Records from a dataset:

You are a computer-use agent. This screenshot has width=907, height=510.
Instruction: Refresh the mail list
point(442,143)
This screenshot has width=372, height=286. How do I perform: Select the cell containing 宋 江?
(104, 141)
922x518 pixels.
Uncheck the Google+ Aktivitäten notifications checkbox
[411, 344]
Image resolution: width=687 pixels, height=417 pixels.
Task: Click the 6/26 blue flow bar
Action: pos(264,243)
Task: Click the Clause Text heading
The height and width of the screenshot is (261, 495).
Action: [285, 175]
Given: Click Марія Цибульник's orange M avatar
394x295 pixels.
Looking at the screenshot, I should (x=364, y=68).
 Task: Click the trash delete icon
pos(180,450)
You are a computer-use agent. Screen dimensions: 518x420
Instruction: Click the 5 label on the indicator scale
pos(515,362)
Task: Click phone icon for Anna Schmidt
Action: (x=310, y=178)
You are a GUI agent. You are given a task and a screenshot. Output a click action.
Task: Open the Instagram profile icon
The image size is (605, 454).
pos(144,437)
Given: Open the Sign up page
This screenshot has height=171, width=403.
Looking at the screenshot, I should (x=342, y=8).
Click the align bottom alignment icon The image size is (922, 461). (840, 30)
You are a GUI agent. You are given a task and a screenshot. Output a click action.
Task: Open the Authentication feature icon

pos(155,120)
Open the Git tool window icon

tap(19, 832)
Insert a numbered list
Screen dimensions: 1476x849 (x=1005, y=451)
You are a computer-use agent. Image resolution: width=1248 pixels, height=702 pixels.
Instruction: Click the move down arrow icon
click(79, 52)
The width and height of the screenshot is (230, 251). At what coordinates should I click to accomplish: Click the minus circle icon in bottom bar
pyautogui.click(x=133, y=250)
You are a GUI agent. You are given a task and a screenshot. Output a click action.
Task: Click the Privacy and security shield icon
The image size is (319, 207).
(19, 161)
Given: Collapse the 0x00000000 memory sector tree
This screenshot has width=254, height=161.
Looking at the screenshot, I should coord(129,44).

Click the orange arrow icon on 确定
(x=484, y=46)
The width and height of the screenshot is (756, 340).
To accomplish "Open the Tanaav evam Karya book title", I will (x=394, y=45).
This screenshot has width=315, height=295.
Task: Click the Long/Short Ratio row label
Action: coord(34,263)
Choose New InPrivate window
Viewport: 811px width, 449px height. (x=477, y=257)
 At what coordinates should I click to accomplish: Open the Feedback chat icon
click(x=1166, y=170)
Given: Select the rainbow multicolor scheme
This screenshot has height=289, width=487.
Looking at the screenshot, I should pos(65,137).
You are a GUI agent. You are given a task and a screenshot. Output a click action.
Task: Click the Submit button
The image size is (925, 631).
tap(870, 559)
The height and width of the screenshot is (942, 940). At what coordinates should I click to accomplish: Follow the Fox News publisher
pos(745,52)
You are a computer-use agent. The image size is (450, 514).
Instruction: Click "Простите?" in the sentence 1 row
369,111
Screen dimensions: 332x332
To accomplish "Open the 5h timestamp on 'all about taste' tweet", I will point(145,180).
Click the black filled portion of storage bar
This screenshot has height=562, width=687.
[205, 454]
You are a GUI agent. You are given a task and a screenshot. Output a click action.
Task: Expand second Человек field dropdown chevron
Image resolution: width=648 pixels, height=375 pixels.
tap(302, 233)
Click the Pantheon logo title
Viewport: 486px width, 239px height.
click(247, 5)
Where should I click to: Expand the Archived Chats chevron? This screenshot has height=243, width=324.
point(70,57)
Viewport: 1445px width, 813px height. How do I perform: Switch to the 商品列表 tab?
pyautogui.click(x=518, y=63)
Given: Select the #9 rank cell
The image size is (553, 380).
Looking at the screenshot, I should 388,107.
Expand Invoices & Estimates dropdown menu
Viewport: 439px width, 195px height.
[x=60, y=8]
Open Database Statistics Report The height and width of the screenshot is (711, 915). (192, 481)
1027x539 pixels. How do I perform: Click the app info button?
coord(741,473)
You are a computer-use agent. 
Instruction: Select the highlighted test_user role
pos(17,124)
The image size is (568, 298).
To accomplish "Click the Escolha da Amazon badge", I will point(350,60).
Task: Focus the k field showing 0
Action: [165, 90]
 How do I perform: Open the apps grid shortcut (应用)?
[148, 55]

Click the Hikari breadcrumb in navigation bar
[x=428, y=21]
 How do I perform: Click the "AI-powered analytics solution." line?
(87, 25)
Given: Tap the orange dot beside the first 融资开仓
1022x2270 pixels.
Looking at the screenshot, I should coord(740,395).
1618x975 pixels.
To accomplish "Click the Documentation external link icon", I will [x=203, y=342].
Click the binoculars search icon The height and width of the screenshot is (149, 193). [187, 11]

WORK TO BE COMPLETED:
Render the lines of the data above as a numbered list, with the blank lines left out.

RESULT OF THIS EXERCISE:
1. You are a computer-use agent. This screenshot has width=907, height=510.
2. Instruction: Refresh the mail list
3. point(442,143)
4. This screenshot has width=372, height=286. How do I perform: Select the cell containing 宋 江?
5. (104, 141)
6. 922x518 pixels.
7. Uncheck the Google+ Aktivitäten notifications checkbox
8. [411, 344]
9. Image resolution: width=687 pixels, height=417 pixels.
10. Task: Click the 6/26 blue flow bar
11. Action: pos(264,243)
12. Task: Click the Clause Text heading
13. The height and width of the screenshot is (261, 495).
14. Action: [285, 175]
15. Given: Click Марія Цибульник's orange M avatar
16. 394x295 pixels.
17. Looking at the screenshot, I should (x=364, y=68).
18.  Task: Click the trash delete icon
19. pos(180,450)
20. You are a computer-use agent. Screen dimensions: 518x420
21. Instruction: Click the 5 label on the indicator scale
22. pos(515,362)
23. Task: Click phone icon for Anna Schmidt
24. Action: (x=310, y=178)
25. You are a GUI agent. You are given a task and a screenshot. Output a click action.
26. Task: Open the Instagram profile icon
27. The image size is (605, 454).
28. pos(144,437)
29. Given: Open the Sign up page
30. This screenshot has height=171, width=403.
31. Looking at the screenshot, I should (x=342, y=8).
32. Click the align bottom alignment icon The image size is (922, 461). (840, 30)
33. You are a GUI agent. You are given a task and a screenshot. Output a click action.
34. Task: Open the Authentication feature icon
35. pos(155,120)
36. Open the Git tool window icon
37. tap(19, 832)
38. Insert a numbered list
39. Screen dimensions: 1476x849 (x=1005, y=451)
40. You are a computer-use agent. Image resolution: width=1248 pixels, height=702 pixels.
41. Instruction: Click the move down arrow icon
42. click(79, 52)
43. The width and height of the screenshot is (230, 251). At what coordinates should I click to accomplish: Click the minus circle icon in bottom bar
44. pyautogui.click(x=133, y=250)
45. You are a GUI agent. You are given a task and a screenshot. Output a click action.
46. Task: Click the Privacy and security shield icon
47. The image size is (319, 207).
48. (19, 161)
49. Given: Collapse the 0x00000000 memory sector tree
50. This screenshot has width=254, height=161.
51. Looking at the screenshot, I should coord(129,44).
52. Click the orange arrow icon on 确定
53. (x=484, y=46)
54. The width and height of the screenshot is (756, 340).
55. To accomplish "Open the Tanaav evam Karya book title", I will (x=394, y=45).
56. This screenshot has width=315, height=295.
57. Task: Click the Long/Short Ratio row label
58. Action: coord(34,263)
59. Choose New InPrivate window
60. Viewport: 811px width, 449px height. (x=477, y=257)
61.  At what coordinates should I click to accomplish: Open the Feedback chat icon
62. click(x=1166, y=170)
63. Given: Select the rainbow multicolor scheme
64. This screenshot has height=289, width=487.
65. Looking at the screenshot, I should pos(65,137).
66. You are a GUI agent. You are given a task and a screenshot. Output a click action.
67. Task: Click the Submit button
68. The image size is (925, 631).
69. tap(870, 559)
70. The height and width of the screenshot is (942, 940). At what coordinates should I click to accomplish: Follow the Fox News publisher
71. pos(745,52)
72. You are a computer-use agent. The image size is (450, 514).
73. Instruction: Click "Простите?" in the sentence 1 row
74. 369,111
75. Screen dimensions: 332x332
76. To accomplish "Open the 5h timestamp on 'all about taste' tweet", I will point(145,180).
77. Click the black filled portion of storage bar
78. This screenshot has height=562, width=687.
79. [205, 454]
80. You are a GUI agent. You are given a task and a screenshot. Output a click action.
81. Task: Expand second Человек field dropdown chevron
82. Image resolution: width=648 pixels, height=375 pixels.
83. tap(302, 233)
84. Click the Pantheon logo title
85. Viewport: 486px width, 239px height.
86. click(247, 5)
87. Where should I click to: Expand the Archived Chats chevron? This screenshot has height=243, width=324.
88. point(70,57)
89. Viewport: 1445px width, 813px height. How do I perform: Switch to the 商品列表 tab?
90. pyautogui.click(x=518, y=63)
91. Given: Select the #9 rank cell
92. The image size is (553, 380).
93. Looking at the screenshot, I should 388,107.
94. Expand Invoices & Estimates dropdown menu
95. Viewport: 439px width, 195px height.
96. [x=60, y=8]
97. Open Database Statistics Report The height and width of the screenshot is (711, 915). (192, 481)
98. 1027x539 pixels. How do I perform: Click the app info button?
99. coord(741,473)
100. You are a computer-use agent. 
101. Instruction: Select the highlighted test_user role
102. pos(17,124)
103. The image size is (568, 298).
104. To accomplish "Click the Escolha da Amazon badge", I will point(350,60).
105. Task: Focus the k field showing 0
106. Action: [165, 90]
107.  How do I perform: Open the apps grid shortcut (应用)?
108. [148, 55]
109. Click the Hikari breadcrumb in navigation bar
110. [x=428, y=21]
111.  How do I perform: Click the "AI-powered analytics solution." line?
112. (87, 25)
113. Given: Tap the orange dot beside the first 融资开仓
114. 1022x2270 pixels.
115. Looking at the screenshot, I should coord(740,395).
116. 1618x975 pixels.
117. To accomplish "Click the Documentation external link icon", I will [x=203, y=342].
118. Click the binoculars search icon The height and width of the screenshot is (149, 193). [187, 11]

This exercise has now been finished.